(Stored items)

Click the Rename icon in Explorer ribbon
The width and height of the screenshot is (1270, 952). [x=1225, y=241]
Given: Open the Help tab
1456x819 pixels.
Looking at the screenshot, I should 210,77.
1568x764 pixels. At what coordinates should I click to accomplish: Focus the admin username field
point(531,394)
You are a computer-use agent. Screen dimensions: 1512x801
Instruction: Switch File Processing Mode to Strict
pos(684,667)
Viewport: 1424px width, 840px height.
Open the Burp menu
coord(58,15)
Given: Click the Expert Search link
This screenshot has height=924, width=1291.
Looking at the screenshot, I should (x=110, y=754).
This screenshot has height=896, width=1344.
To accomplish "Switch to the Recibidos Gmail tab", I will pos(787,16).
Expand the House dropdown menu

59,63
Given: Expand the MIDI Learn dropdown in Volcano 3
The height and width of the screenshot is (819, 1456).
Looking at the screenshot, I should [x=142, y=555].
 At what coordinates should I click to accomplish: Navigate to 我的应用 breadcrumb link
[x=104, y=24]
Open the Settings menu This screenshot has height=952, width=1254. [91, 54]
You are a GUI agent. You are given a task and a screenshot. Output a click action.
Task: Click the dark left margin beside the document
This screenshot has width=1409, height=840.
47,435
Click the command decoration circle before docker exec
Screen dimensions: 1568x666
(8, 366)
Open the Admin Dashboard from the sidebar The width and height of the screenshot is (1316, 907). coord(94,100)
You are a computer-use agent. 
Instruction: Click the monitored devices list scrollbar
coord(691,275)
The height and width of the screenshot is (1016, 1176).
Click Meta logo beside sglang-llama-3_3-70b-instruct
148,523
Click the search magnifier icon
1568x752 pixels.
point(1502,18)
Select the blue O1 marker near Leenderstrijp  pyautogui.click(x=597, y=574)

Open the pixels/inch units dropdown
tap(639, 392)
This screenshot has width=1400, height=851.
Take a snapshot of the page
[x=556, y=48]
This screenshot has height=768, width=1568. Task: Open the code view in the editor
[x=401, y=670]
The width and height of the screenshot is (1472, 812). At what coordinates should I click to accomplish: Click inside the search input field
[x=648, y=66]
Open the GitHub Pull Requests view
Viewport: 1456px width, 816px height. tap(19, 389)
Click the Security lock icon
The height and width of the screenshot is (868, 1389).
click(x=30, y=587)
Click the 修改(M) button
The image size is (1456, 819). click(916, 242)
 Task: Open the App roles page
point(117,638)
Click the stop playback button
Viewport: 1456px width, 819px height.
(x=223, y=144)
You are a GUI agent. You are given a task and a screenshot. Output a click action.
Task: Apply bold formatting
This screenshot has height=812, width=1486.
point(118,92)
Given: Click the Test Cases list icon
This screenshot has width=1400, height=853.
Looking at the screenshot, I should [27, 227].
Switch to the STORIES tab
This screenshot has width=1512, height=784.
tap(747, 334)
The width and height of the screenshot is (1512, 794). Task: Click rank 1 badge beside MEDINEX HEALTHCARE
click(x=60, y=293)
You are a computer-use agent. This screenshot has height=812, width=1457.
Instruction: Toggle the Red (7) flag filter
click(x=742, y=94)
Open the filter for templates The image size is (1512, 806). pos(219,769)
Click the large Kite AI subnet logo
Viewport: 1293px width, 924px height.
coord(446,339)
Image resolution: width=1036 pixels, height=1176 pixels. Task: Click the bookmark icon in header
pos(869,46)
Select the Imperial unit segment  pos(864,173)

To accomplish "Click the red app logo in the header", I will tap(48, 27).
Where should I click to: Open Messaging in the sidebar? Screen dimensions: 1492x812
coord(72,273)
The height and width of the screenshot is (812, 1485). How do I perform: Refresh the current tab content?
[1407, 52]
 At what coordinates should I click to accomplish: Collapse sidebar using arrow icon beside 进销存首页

Your task:
Output the line bearing "The height and width of the screenshot is (812, 1485)." along with all the lines after it through the end of the entries, exactly, and no other lines.

Task solution:
The height and width of the screenshot is (812, 1485). How do I perform: Refresh the current tab content?
[1407, 52]
 At what coordinates should I click to accomplish: Collapse sidebar using arrow icon beside 进销存首页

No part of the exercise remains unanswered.